Three brown-bordered cards, labeled Volcano, Castle, and Cathedral, are laid out on a wooden surface with red and black game pieces nearby.

A familiar tabletop favourite is getting a thoughtful update, as designer Colter Hahn introduces two new ways to play around the crokinole board: Crokinole Cards and Crokinole Imperium. Both build on the original rather than trying to replace it, adding a few new ideas to a game most people already understand.

For the uninitiated, Crokinole dates back to the 1800s and centres on flicking discs into scoring areas. It’s simple enough to pick up in minutes, but the skill ceiling is very real - play against someone experienced and it can turn into a long afternoon.

That gap between new and seasoned players is something Hahn wanted to soften. Crokinole Cards leans into that by adding different ways to play, including solo challenges and cooperative modes.

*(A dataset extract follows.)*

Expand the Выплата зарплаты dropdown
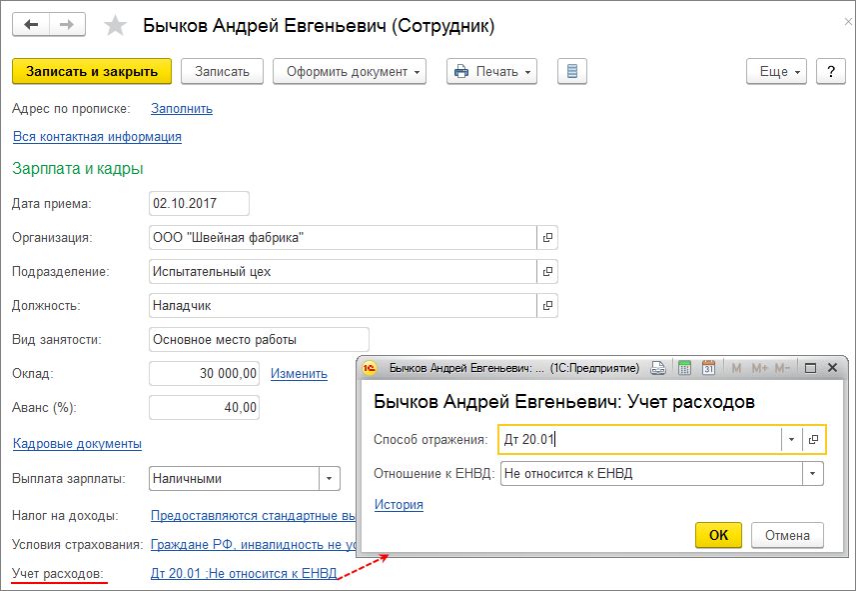[329, 478]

It gives players room to practise, experiment, or just take things a bit less seriously when the skill levels around the table don’t quite match.

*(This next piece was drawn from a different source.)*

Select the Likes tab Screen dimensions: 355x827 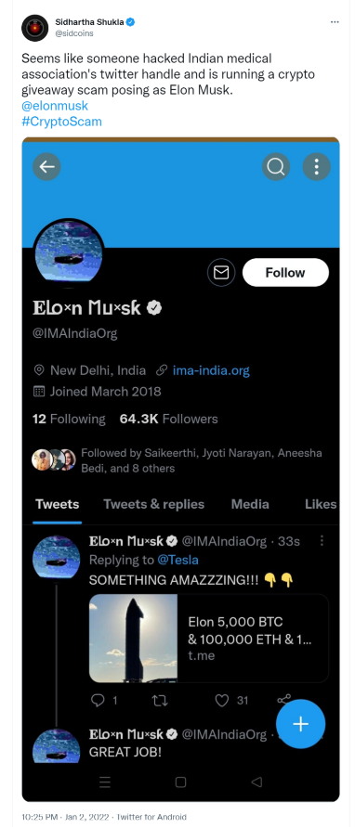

Crokinole Imperium, on the other hand, is aimed more at players who already enjoy the base game and want a bit more going on. It introduces secret objectives, perks, bonuses, and alternative scoring systems, giving each match a slightly different shape without changing the core act of play.

Both releases still rely on having a standard crokinole board, so think of them as add-ons rather than standalone games. The flicking stays exactly as it is - these just give you more to do around it.

The whole project started when Steven Brown of BrownCastle Games put out a call for new ideas. Hahn pitched several concepts and ended up being selected from a large group of applicants. From there, the two designs took shape as separate releases, with Crokinole Imperium published by BrownCastle and Crokinole Cards initially handled through Hahn’s own label before joining them as well.

What stands out is how restrained the approach is. Nothing here tries to “fix” crokinole or turn it into something else. Instead, these additions widen the ways you can approach it. A casual practice session, a co-op puzzle, or a more structured match with extra scoring hooks - it’s all still recognisably the same game at its core.

If you already have a crokinole board, this is more about adding variety than learning something new from scratch. And if you don’t, well… you’ll still need one.